### Challenge
Raise every coordinate in the answers by 113 and write out again the items from the line containing "Task: Switch to the IDOPE tab" through the end of the records, including that line and the requests. Leave the pictures out.

### Data shown
━━━━━━━━━━━━━━━━━━━━━━━━━━━━━━

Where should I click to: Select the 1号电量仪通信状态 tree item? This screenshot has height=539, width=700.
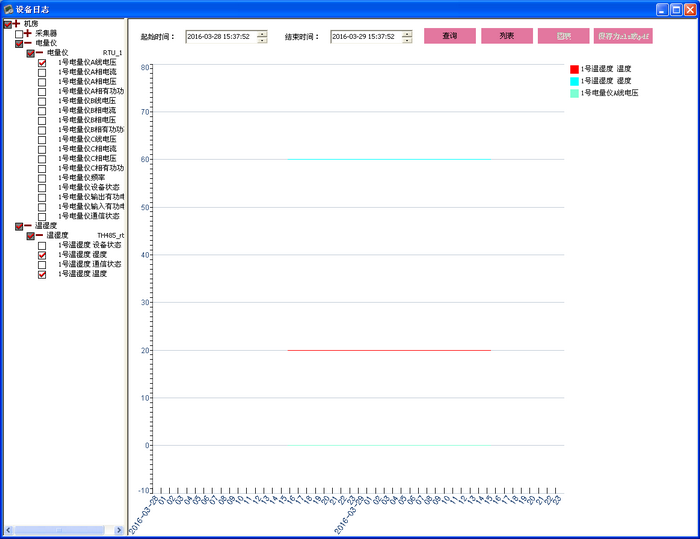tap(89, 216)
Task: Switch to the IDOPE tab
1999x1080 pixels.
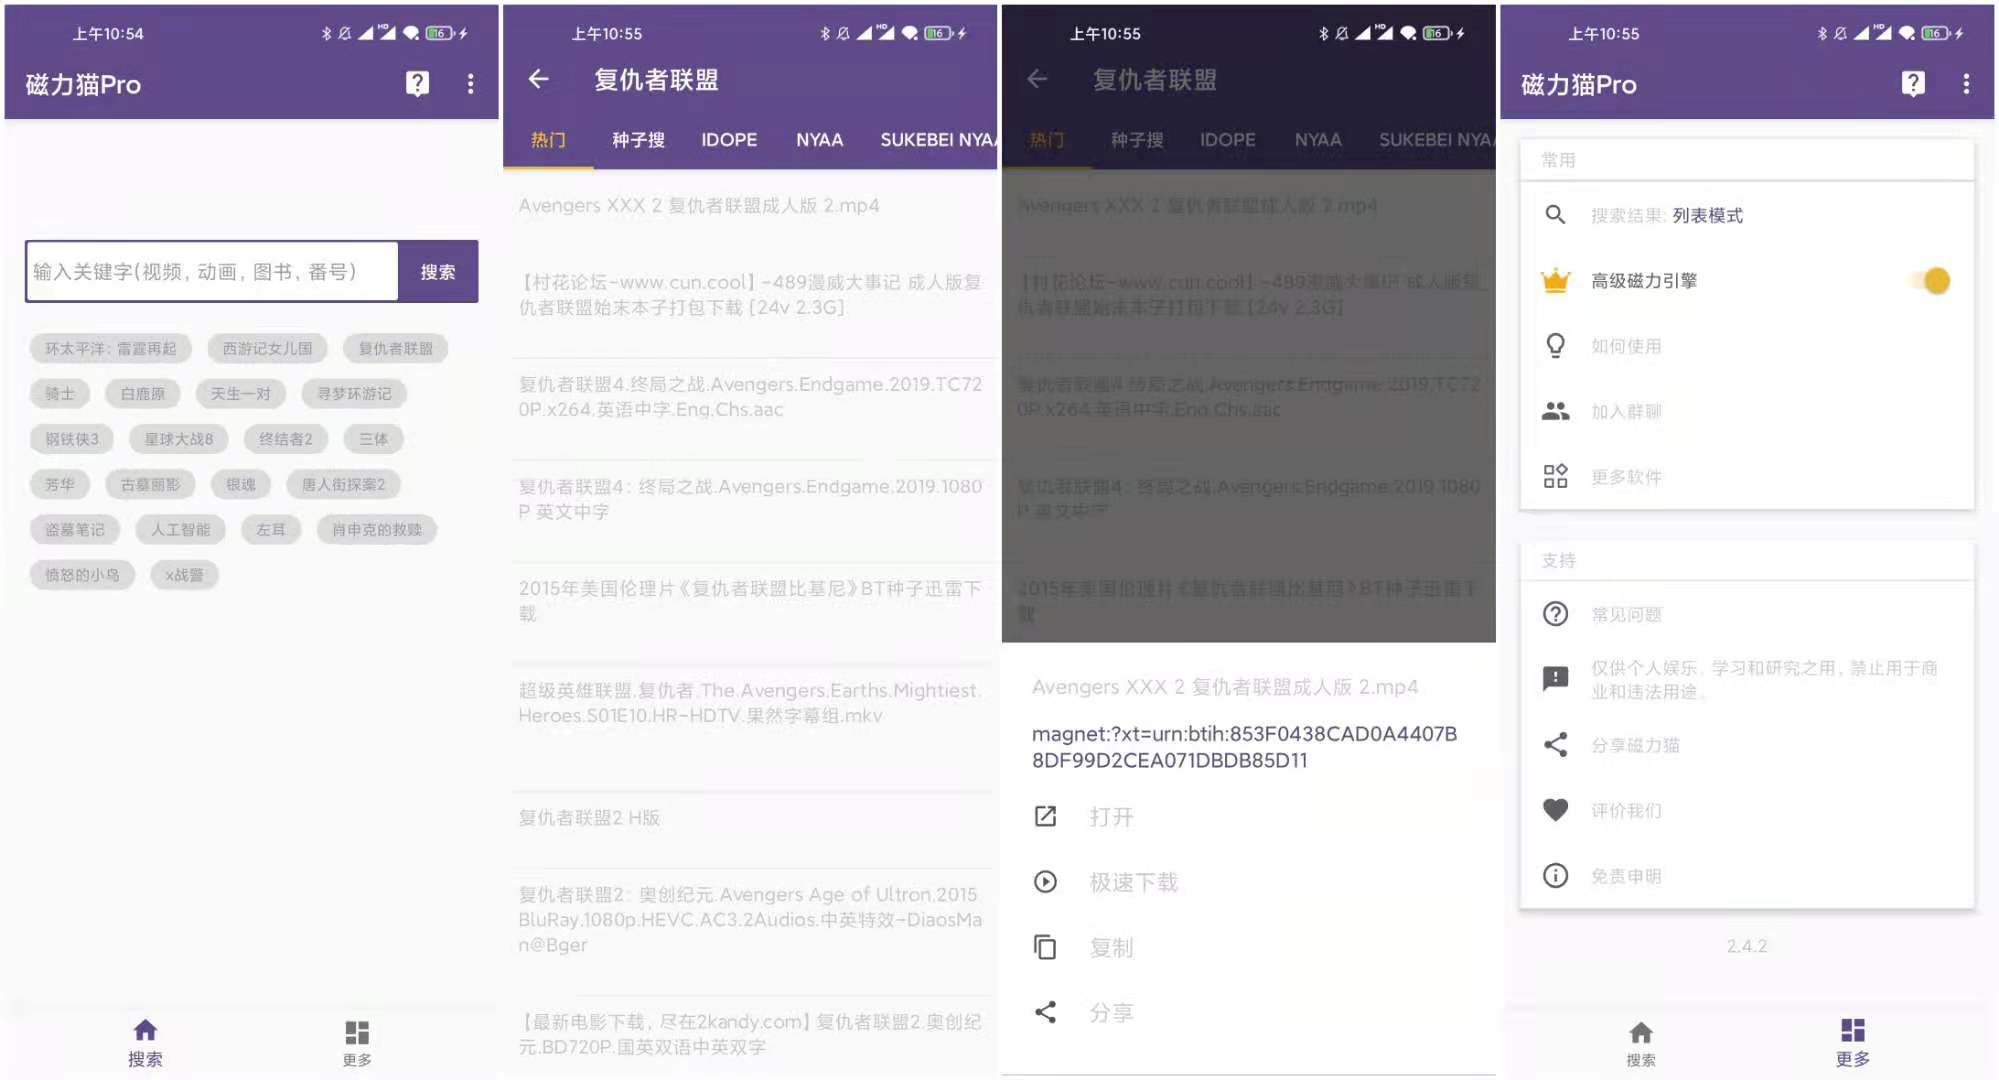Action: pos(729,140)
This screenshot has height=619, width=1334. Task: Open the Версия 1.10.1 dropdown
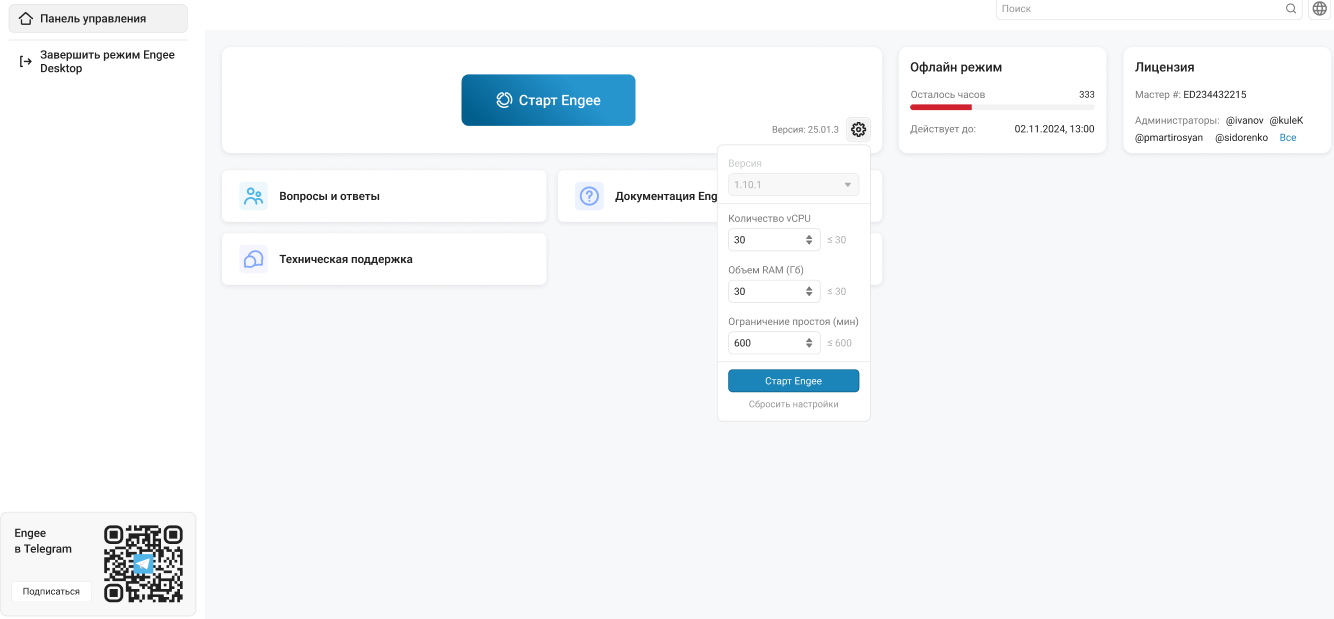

━━━━━━━━━━━━━━━━━━━━━━━━━━━━━━

### Response for this exercise
Task: Switch to the IDOPE tab
1999x1080 pixels.
Action: pos(842,253)
This screenshot has height=619, width=1334. Task: Open the Версия 1.10.1 dropdown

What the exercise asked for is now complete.